Union gives no response to colleges’ request to allow faculty to vote.
Union decision delayed until Monday.
(TORONTO, Jan. 29, 2010) – Ontario’s colleges are urging the Ontario Public Service Employees Union (OPSEU) to allow full-time faculty at the province’s 24 colleges to vote on the final contract offer.
“The colleges have made a good offer to faculty,” said Dr. Rachael Donovan, chair of the colleges’ bargaining team. “This offer increases the maximum salary to more than $102,000 by September of next year and protects the faculty’s workload provisions.
“OPSEU should allow faculty to participate in a supervised vote on the offer,” Dr. Donovan said. “No one wants to see the students’ year disrupted by a strike. OPSEU should allow faculty members at the 24 colleges to exercise their democratic right to vote.”
In an effort to avert a pending strike, the colleges’ presented its final offer to OPSEU on Wednesday. The key elements of the three-year offer are:
- A salary increase of 5.9 per cent over three years, which moves the maximum salary to $102,186 by Sept. 1, 2011.
- Workload protections contained in the last collective agreement remain intact.
The colleges had hoped to get a response from OPSEU on Thursday but the union’s bargaining team advised the mediator that they would not be able to respond to the request to hold a vote until next Monday (February 1).
“We need a supervised vote soon so that faculty members can make their decision known,” Dr. Donovan said. “There is no need for a strike at Ontario’s colleges, and OPSEU can avert a strike by allowing for a supervised vote on the colleges’ final offer.”
The Colleges Collective Bargaining Act allows the union to take a proposed collective agreement to the membership for a vote. That vote is to be conducted under the supervision of and in the manner prescribed by the Ontario Labour Relations Board.
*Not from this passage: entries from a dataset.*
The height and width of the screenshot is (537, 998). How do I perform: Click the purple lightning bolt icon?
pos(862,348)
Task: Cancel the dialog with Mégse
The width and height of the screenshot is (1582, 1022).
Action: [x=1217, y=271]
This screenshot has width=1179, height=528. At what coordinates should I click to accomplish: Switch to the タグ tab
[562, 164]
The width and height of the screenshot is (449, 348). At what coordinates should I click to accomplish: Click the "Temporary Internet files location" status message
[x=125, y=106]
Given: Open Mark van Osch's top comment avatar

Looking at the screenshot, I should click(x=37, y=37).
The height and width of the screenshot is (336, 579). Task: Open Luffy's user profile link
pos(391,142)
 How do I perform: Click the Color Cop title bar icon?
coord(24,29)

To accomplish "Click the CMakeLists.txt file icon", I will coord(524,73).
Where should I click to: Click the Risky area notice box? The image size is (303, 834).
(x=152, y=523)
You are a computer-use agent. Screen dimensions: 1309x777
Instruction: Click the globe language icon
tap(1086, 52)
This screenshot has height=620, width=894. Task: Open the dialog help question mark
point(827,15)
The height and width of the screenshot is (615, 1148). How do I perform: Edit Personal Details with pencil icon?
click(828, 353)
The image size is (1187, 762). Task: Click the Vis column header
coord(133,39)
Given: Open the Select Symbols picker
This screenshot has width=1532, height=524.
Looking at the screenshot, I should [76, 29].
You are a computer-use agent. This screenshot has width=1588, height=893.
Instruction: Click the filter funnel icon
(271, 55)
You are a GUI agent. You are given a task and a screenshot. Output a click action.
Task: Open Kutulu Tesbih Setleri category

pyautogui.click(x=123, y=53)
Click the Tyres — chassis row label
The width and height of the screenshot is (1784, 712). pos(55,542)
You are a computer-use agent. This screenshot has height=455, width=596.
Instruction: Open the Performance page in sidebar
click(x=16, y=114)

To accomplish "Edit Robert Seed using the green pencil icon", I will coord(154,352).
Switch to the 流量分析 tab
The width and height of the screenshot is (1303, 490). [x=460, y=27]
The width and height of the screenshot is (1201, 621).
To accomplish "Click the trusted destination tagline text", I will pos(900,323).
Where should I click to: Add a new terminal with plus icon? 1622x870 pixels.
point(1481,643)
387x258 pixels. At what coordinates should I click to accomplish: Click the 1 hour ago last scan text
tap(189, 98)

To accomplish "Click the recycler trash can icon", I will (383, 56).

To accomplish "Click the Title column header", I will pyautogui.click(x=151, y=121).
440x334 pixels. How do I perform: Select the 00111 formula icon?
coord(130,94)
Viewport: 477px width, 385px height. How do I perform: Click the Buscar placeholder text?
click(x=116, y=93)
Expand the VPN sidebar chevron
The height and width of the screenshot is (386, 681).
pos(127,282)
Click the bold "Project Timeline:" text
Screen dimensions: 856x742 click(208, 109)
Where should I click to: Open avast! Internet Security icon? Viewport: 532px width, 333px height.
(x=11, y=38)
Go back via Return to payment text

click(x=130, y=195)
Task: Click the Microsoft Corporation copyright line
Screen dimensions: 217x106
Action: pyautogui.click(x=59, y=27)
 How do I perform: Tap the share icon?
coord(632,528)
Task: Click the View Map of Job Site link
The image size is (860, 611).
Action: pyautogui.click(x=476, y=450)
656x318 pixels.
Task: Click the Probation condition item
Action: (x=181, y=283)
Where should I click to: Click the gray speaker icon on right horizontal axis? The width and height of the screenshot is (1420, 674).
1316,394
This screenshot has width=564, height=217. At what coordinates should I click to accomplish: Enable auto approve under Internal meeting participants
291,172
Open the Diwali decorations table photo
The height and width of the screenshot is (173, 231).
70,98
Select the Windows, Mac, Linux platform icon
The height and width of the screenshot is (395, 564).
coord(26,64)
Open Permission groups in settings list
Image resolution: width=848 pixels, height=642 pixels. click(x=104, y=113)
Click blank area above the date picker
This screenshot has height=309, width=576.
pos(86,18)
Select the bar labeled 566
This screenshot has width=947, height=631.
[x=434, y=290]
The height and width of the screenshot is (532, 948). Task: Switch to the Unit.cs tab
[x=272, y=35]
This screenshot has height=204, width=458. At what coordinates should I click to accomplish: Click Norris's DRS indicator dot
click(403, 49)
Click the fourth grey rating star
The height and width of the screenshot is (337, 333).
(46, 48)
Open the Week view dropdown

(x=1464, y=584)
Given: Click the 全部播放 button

“We certainly hope the union’s bargaining team, as the representative of the employees, will allow the members to make the decision as to whether they will accept the colleges’ final offer for a proposed collective agreement. That would be the democratic thing to do,” said Donovan. “If that vote was in favour of the offer, a collective agreement would be in place and a strike would be averted.”